_Document passage_.
::::::::

In February 2013, the Final Omnibus Rule brought in measures regarding HIPAA Business Associate compliance. The Rule not only redefined what a Business Associate (BA) was, but made portions of the Privacy and Security Rules directly applicable to BAs, added provisions within the HITECH Act to BAs, and stated that BAs must have written Business Associate Agreements.
Towards the end of 2016 – almost four years after the Final Omnibus Rule became enforceable – the California Healthcare Foundation invested in research into HIPAA Business Associate compliance. In the compilation of the “Business Associate Compliance with HIPAA” report, researchers carried out telephone interviews with sixteen Covered Entities ranging in size from small physician offices to big integrated health groups.
The researchers concentrated on the number and size of hired-in BAs, the types of services performed by BAs, the “sophistication levels” of BAs, and the Covered Entities efforts to complete due diligence on BAs and review HIPAA Business Associate compliance. It is important to remember that, in California, BAs may also be included in the State’s Confidentiality of Medical Information Act (CMIA).
One of the key outcomes was that many Covered Entities do not comprehend what a Business Associate is. Although it was acceptable larger Covered Entities could only estimate how many BAs they hireded (due to multiple relationships originating throughout their organizations), many implemented a “better safe than sorry” approach to HIPAA compliance.
Some Covered Entities answered that every company with whom they had a relationship completed a Business Associate Agreement, irrespective of whether they were likely to come into contact with Protected Health Information (PHI) or not. In one instance, a Covered Entity had its landscaper sign a Business Associate Agreement as it was possible the landscaper could come into contact with PHI.

::::::::

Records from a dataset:

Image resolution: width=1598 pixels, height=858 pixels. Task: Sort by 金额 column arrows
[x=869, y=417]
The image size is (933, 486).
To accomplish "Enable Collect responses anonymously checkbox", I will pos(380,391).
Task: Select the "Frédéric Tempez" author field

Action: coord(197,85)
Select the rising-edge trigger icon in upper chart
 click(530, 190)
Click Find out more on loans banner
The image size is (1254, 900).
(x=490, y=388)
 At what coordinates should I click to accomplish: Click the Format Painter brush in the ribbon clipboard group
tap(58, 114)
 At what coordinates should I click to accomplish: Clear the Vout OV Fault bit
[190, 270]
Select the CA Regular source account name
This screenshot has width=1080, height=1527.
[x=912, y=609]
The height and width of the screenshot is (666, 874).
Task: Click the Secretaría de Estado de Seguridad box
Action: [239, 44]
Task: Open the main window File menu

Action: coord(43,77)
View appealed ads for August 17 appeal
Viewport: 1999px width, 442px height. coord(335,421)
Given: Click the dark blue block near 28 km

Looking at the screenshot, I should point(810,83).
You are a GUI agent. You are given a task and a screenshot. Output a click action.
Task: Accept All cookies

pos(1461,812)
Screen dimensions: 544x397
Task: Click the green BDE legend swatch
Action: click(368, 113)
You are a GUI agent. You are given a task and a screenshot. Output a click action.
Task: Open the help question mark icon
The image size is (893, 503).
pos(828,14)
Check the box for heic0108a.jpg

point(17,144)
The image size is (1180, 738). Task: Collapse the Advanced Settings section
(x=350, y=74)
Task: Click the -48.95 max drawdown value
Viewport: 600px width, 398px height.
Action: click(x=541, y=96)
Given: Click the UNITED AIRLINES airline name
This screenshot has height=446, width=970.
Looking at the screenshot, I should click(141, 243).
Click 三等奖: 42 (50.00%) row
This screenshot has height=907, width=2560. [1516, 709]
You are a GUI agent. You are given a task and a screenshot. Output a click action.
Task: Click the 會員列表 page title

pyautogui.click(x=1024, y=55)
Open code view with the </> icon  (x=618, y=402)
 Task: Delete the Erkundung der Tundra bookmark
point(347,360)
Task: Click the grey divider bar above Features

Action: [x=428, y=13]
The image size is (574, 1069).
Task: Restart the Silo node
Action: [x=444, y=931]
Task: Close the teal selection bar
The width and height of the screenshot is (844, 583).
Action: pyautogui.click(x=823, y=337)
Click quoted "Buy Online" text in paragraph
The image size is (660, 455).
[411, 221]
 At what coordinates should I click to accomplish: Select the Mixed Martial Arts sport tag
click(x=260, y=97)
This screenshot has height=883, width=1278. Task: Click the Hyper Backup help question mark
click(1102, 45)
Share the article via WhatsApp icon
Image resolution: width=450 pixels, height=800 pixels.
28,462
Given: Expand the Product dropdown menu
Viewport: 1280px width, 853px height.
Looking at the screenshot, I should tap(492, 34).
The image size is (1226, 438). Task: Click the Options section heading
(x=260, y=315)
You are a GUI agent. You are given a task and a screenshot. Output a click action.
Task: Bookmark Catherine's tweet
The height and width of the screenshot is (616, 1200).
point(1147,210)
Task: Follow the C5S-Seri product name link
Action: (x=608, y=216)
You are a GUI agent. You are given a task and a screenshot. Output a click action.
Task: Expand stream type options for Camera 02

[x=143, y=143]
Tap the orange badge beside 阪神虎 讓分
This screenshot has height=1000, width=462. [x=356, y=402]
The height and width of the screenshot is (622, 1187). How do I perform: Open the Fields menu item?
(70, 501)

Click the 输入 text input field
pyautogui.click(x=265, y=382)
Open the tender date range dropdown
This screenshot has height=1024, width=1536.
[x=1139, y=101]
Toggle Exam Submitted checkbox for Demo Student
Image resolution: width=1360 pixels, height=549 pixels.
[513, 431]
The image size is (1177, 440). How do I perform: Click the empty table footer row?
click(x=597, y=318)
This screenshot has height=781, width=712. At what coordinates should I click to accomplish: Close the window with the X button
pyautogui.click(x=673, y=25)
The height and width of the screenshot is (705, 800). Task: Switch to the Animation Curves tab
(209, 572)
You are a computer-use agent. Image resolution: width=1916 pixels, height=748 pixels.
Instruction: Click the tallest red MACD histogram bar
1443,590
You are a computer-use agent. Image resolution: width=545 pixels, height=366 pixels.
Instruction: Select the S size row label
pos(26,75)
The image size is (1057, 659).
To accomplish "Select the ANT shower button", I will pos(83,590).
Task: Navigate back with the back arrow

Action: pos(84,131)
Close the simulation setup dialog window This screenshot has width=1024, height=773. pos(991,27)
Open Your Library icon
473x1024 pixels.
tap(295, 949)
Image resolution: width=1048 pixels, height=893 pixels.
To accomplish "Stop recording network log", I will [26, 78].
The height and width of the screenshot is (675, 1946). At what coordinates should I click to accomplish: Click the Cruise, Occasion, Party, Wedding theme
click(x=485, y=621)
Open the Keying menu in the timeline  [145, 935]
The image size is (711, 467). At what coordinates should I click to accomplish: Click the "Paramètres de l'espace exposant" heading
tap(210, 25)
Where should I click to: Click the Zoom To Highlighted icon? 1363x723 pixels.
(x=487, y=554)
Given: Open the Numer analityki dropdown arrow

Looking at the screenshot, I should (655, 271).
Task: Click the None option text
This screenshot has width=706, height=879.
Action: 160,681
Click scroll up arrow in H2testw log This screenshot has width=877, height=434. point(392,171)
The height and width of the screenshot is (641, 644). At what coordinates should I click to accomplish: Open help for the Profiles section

::::::::

_Exercise 1_. In the passage on HIPAA Business Associate compliance, how many Covered Entities did the researchers interview by telephone?
_Exercise 2_. Carry the passage on HIPAA Business Associate compliance forward, picking up right after its final sentence.

_Task output 1_. Sixteen.

_Task output 2_.
Several Covered Entities required other healthcare groups – who were also Covered Entities and who were receiving PHI for their own treatment or healthcare operations reasons – to complete Business Associate Agreements, even though the PHI would be included in the receiving Covered Entity’s records and not returned or destroyed at the expiration of the Agreement as necessary.
What was not shocking in the report was that smaller BAs and those that are newer to the healthcare sector (i.e. software vendors) are less likely to be aware of their obligations under HIPAA and the Final Omnibus Rule. While larger, more complex, BAs may have a specific officer or team dedicated to HIPAA Business Associate compliance, smaller BAs do not have the same level of resources.
However, despite saying that “PHI is just data to information technology vendors”, few Covered Entities put a great deal of work into establishing Business Associate compliance with HIPAA – among the reasons given were a lack of resources, time-sensitivity, and provisions within the Business Associate Agreement to permit the Covered Entity to revisit the Agreement if due diligence concerns occur.
The oversight of Business Associate compliance with HIPAA was even more unbelievable. Most Covered Entities interviewed for the report did not review their BAs or solely focused on their compliance with the requirements of the HIPAA Security Rule. Only a small number said they had asked to see the BA´s HIPAA-required risk assessments, or their policies and procedures in the event of a PHI violation.